彼女の治癒能力は、人族の間でも随一を誇る。
あっという間に、二人の傷を完治させる。
しかし、彼らの手傷が増えたという事は、それだけ治癒が必要になるという事。
フィリアに掛かる負担も、今までとは比になっていない。
そんなことを知ってか知らずか、ウィルズは魔族の討伐を確認すると共に、感情に任せて持っていた宝石剣を地面に突き刺した。

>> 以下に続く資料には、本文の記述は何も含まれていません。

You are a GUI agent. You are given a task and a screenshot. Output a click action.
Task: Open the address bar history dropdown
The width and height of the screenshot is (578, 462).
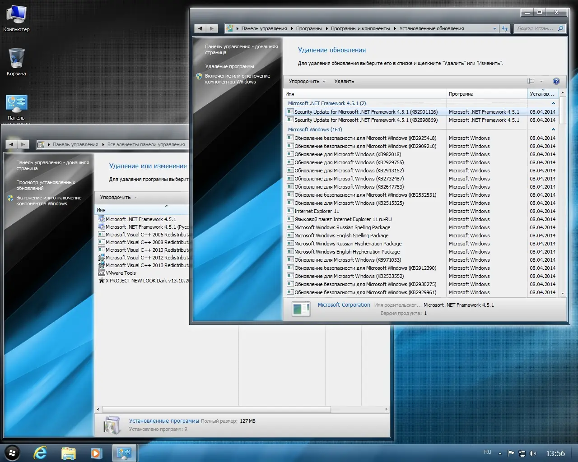(x=495, y=28)
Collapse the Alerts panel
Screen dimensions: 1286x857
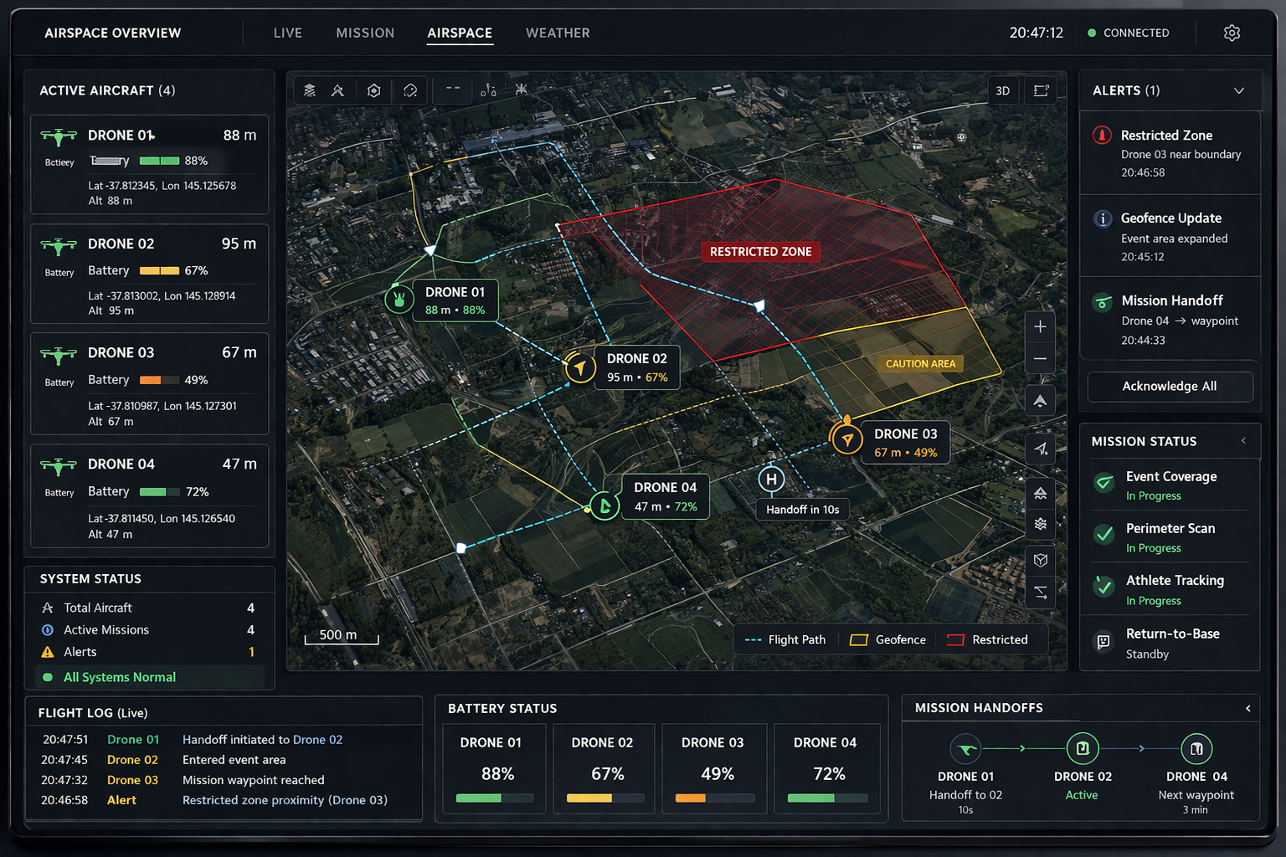[x=1240, y=90]
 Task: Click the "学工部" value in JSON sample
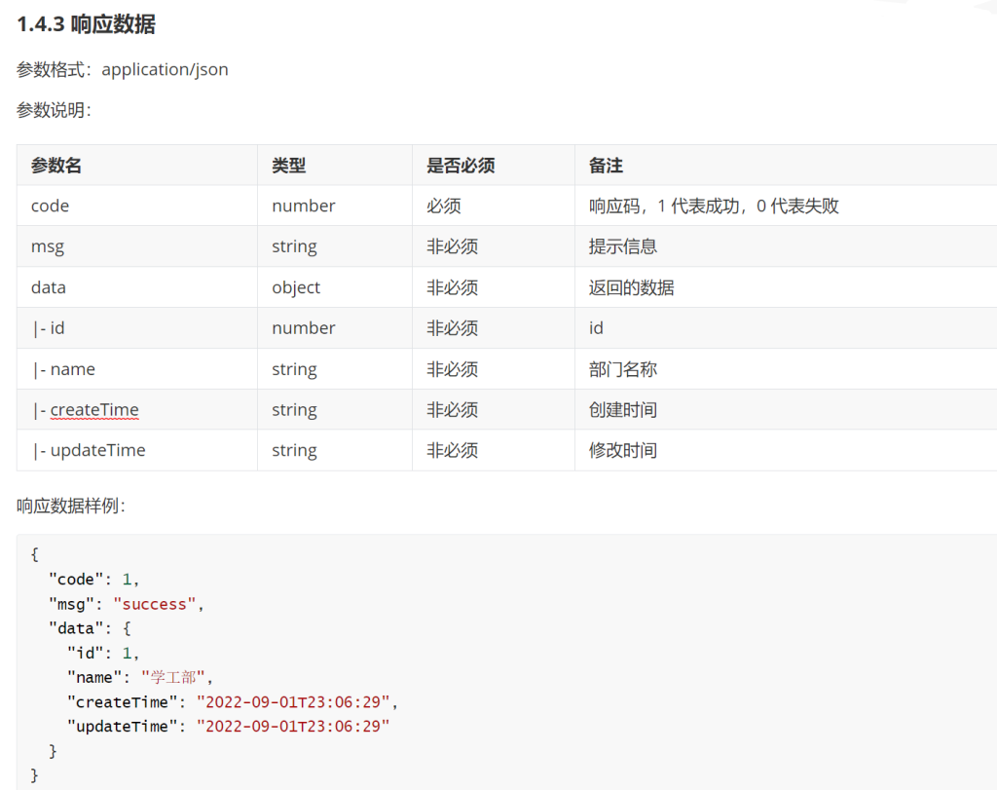173,677
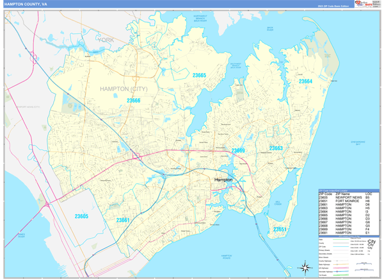Click the 23663 ZIP label on the map
The height and width of the screenshot is (279, 384).
click(276, 148)
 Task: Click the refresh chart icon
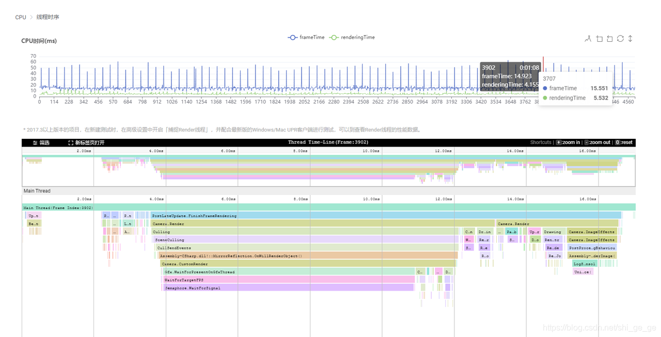pyautogui.click(x=620, y=38)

「俺がこんな奴らに圧されただって? そんな筈がない! きっと、調子が悪かっただけだ! そうに決まってる!」
一応は勝った。
勝ったのだが、後方で見ていた王都の兵士達は、互いに顔を見合わせる。
「ど、どうしたんだ、勇者様達は?」
「動きも戦い方も、いつもと変わらない筈なのに……」
「今日は不調だっただけだって、気にし過ぎだろ。勝ったんだから、良いじゃないか」
不安そうな声を上げる者、楽観的な考えを持つ者。
勇者の戦い方に、様々な憶測が飛び交う。
そんな皆の言葉を小耳に挟んだフィリアは、立ち竦むウィルズ達に恐る恐る声を掛ける。
「あ……あの……」
「何だ!?」
「やっぱり……その……オスカーさんがいないと……」
「は、はぁ……!?」
オスカーを呼び戻そう。
そう言わんばかりのフィリアの提案に、元々苛立っていたウィルズは、目を見開いた。
「まさか、アイツがいなかったから苦戦したとでも言うのか!?」
「……」
「馬鹿なことを言うなッ! それじゃあまるで、俺達が実力不足だったかのようじゃあないか! なぁ、ディアック!」
「あぁ、そんな訳がない! アイツがいたら、もっと手間取っていた筈だ! フィリア、そう言うお前こそ、手を抜いていたんじゃないか……!?」
「そ……そんな……」
二人から非難され、気弱なフィリアは口を噤んでしまう。
それ以上は何も言わなかったが、パーティー内に一つの疑念が生まれる。
やはりオスカーの実力は確かで、なくてはならない存在だったのではないかと。
ウィルズは舌打ちをして、地に視線を降ろす。
「認めるか! ギルマスだって、ああ言っていたんだ! オスカーの力は、勇者として不適格だってな! あんな奴がいなくても、俺達は戦える! 俺達は強い……! 間違っている筈がない……!」
あの男を認める。
そんなことは断じて許してはならない。
言い聞かせるように放つ彼の言葉は、夜の冷たい風に吹かれていった。